**WORK INSTRUCTIONS**: Copy out the following lines word for word.
** start of SUPPLIED DATA **
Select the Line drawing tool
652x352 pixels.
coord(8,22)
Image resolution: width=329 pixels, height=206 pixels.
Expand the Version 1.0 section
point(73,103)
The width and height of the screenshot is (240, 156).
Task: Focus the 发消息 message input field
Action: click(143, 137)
** end of SUPPLIED DATA **
**SOLUTION FOR THIS TASK**:
Select the Line drawing tool
652x352 pixels.
coord(8,22)
Image resolution: width=329 pixels, height=206 pixels.
Expand the Version 1.0 section
point(73,103)
The width and height of the screenshot is (240, 156).
Task: Focus the 发消息 message input field
Action: click(143, 137)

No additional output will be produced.